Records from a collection
★ ★ ★

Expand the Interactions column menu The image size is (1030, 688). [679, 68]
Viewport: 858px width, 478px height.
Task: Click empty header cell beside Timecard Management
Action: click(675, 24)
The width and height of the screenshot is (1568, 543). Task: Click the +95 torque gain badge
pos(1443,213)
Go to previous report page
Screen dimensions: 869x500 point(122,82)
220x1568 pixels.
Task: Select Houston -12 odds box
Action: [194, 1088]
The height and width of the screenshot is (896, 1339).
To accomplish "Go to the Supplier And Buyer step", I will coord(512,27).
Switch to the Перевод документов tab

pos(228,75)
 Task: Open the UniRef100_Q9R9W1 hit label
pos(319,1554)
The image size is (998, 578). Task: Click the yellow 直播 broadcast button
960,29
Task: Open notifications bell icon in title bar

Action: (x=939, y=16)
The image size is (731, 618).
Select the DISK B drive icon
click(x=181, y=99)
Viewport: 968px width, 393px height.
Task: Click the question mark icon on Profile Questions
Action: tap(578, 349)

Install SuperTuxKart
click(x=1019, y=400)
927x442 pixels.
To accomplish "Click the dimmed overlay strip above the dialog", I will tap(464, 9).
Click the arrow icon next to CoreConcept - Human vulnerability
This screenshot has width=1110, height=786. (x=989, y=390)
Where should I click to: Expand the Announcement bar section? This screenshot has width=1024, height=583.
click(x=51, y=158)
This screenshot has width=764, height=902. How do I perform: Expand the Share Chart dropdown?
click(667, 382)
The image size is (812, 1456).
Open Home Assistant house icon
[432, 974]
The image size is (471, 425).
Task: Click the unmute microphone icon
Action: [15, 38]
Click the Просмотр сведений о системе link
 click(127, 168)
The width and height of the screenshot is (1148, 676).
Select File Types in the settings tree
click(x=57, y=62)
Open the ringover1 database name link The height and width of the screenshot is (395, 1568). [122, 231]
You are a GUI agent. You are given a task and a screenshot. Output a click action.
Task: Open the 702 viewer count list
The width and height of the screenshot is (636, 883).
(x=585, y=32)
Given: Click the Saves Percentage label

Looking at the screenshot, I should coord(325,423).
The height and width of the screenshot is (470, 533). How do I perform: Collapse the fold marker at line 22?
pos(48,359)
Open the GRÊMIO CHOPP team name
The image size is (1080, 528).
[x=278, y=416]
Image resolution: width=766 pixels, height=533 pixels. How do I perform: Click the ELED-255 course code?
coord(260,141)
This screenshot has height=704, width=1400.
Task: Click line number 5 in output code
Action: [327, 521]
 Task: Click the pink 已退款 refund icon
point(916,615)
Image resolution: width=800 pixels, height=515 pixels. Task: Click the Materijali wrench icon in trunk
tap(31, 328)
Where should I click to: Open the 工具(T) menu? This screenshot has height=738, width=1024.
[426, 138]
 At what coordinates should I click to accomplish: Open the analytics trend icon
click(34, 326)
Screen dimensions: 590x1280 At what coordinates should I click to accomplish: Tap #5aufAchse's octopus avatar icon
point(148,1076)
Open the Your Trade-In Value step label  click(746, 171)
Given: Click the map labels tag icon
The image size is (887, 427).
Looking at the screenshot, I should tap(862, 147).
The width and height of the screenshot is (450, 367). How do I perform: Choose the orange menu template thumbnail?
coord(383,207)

★ ★ ★

> [Work instruction]:
Look for the string "name" in the records, and copy every line where it is found.

> [Output below]:
Open the ringover1 database name link The height and width of the screenshot is (395, 1568). [122, 231]
Open the GRÊMIO CHOPP team name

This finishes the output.